Question

A baseball initially at a height of 5 feet is hit at an angle of 30 degrees to the horizontal at an initial velocity of 150 feet/sec. Will the baseball clear a fence at a height of 15 feet at a distance of 400 feet?

Answer 1

Yes

Step-by-step explanation:

The vertical and horizontal velocity components of the baseball is

`v_v = 150sin(30^0) = 150*0.5 = 75 ft/s`

`v_h = 150cos(30^0) = 150*0.866 = 129.9`

Assume no air resistance, there's no force that affects the ball horizontally. Its horizontal velocity remain constant.

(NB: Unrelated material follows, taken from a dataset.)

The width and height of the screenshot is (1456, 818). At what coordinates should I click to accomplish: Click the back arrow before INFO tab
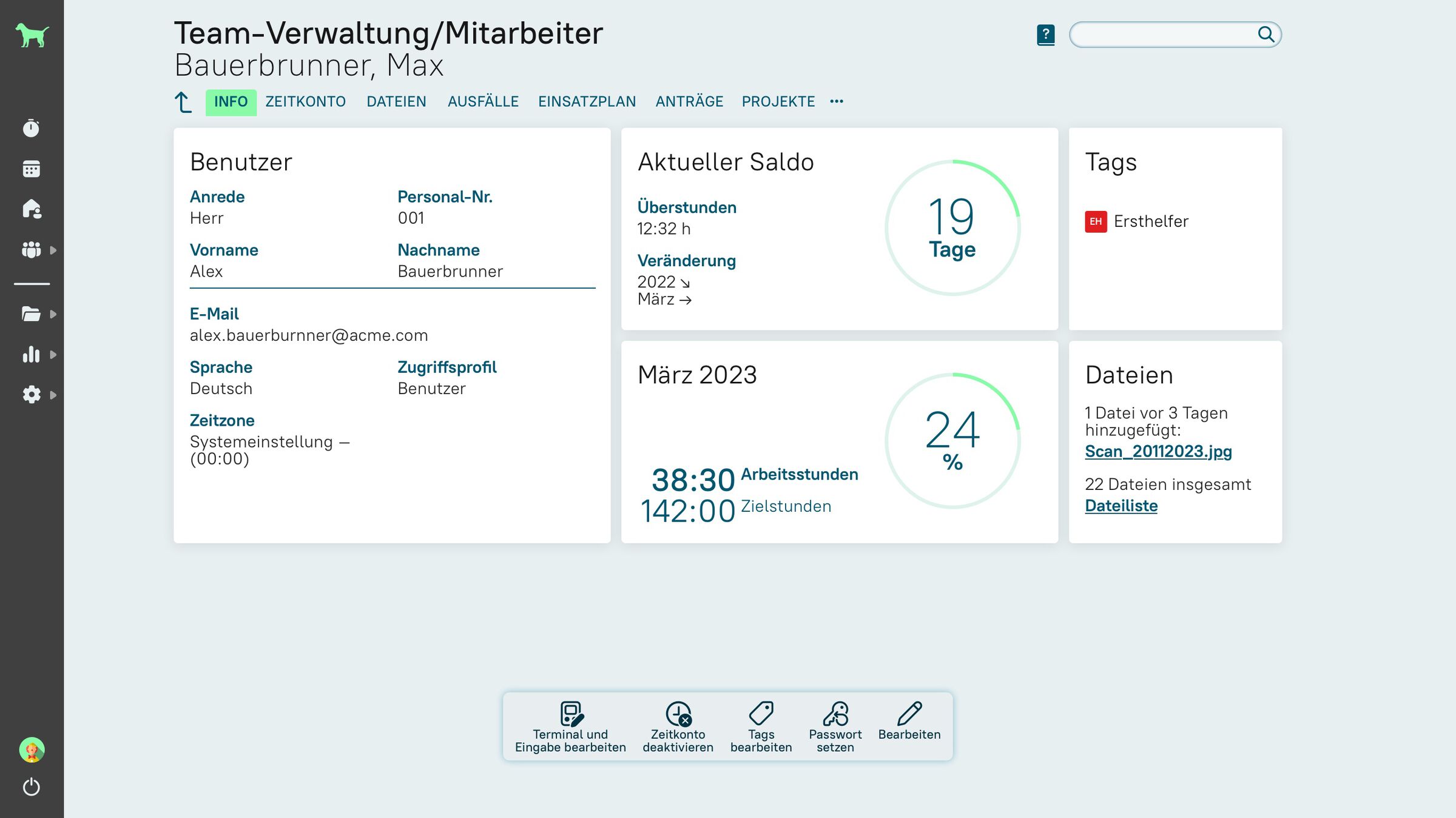(183, 102)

So if the wall is 400 feet far from the hit point, the time it takes to travel 400 ft at 129.9 ft/s speed is

`t = s_h/v_h = 400 / 129.9 = 3.08 s`

This is also the time it travels vertically, which is affected by gravity at 9.81 m/s2. So the distance it travels in vertical direction is

`s_v = s_0 + v_vt - gt^2/2`

`s_v = 5 + 75*3.08 - 9.81*3.08^2/2=189.4`

Since 189.4 ft > 15 ft. The ball will be able to clear the fence at 15 ft high and distance of 400 ft.